Well, I wasn't stating that. I was stating that both the article plus various posters are conflating income taxes and a wealth tax. I've said it in this thread that capital gains should be taxed as income if the shares the person gets is part of a compensation package that isn't part of a retirement account. The article was pointing out that the extreme wealthy were paying a far smaller share of their wealth as taxes but talking like it was income from job. The extreme wealthy has their wealth got up(and down) because they own a huge amount of shares in said business. Very few have a lot of liquidity outside of those stocks(lot in this sense can be subjective).

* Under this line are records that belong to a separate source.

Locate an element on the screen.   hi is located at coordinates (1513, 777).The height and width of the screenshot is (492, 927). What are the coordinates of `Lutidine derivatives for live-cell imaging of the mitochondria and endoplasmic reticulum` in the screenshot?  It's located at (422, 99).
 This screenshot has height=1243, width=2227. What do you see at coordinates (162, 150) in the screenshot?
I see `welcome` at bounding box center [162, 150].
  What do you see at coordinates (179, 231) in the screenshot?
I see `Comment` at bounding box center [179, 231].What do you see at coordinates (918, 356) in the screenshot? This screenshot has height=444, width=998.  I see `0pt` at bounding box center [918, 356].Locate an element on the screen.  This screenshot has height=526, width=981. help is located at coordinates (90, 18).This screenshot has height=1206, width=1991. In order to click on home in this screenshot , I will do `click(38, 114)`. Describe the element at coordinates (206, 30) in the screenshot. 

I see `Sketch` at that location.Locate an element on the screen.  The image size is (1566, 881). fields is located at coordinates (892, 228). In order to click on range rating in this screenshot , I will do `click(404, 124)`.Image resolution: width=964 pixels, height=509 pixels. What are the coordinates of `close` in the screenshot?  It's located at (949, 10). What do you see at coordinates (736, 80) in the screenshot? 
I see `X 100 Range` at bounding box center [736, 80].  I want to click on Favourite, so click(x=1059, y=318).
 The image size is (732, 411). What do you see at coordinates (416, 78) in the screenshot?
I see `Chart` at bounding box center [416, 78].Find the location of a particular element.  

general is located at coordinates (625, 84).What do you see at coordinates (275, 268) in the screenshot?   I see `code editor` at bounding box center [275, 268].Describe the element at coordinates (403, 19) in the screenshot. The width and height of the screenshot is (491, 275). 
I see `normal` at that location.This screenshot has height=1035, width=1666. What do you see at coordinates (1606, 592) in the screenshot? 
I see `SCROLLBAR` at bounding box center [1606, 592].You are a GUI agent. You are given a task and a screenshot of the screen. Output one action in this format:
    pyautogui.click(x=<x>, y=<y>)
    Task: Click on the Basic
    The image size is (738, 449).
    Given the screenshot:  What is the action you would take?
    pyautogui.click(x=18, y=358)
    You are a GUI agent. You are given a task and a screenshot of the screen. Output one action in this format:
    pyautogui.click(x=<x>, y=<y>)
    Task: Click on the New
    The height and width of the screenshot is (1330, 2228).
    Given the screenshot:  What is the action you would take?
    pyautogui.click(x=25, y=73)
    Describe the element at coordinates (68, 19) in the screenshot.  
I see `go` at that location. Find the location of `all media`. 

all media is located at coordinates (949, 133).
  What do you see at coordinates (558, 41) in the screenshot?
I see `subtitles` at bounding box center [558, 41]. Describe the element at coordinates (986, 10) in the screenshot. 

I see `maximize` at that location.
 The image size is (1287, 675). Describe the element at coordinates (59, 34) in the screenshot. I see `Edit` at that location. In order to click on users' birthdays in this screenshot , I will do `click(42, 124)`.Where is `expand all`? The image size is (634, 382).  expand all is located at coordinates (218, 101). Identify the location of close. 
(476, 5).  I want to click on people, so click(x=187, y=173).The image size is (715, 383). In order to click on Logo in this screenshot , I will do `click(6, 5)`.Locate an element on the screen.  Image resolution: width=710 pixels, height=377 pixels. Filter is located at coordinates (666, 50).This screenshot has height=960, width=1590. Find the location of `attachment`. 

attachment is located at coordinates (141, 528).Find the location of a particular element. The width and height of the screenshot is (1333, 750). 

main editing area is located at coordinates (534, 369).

The example I will use is if someone owns a $200k home(outright owns, no mortgage) but earns $40k a year, they aren't going to pay more then $3k a year in income taxes. However, their wealth would be over $200k(this is baring any outstanding debt). That means they would be paying around 1.5% of their wealth as taxes even though they are paying an effective tax rate of close to 9%. This is why that article is disingenuous.
pretty much the only thing they're capable of when it comes to taxes and the like. stamping their feet, having no real argument other than this revolving door of "you hate rich people, you want to punish rich people" and finally: "why aren't YOU paying for all this stuff yourself?"
And doubtless it'll be the same merry go round of you insisting your position is right because "freedom", without ever actually explaining why "freedom" is good barring shitty fearmongering about Stalin or whatever.
You're not actually offering substantive arguments about policy, it's just reactionary nonsense because fire is bad, change is scary, and Clement Atlee was a witch.
Originally Posted by Marjane Satrapi
ripster taking one for the team
i like the bezoz vs typical household chart myself.
Machismo why do you defend thieves with such rigor?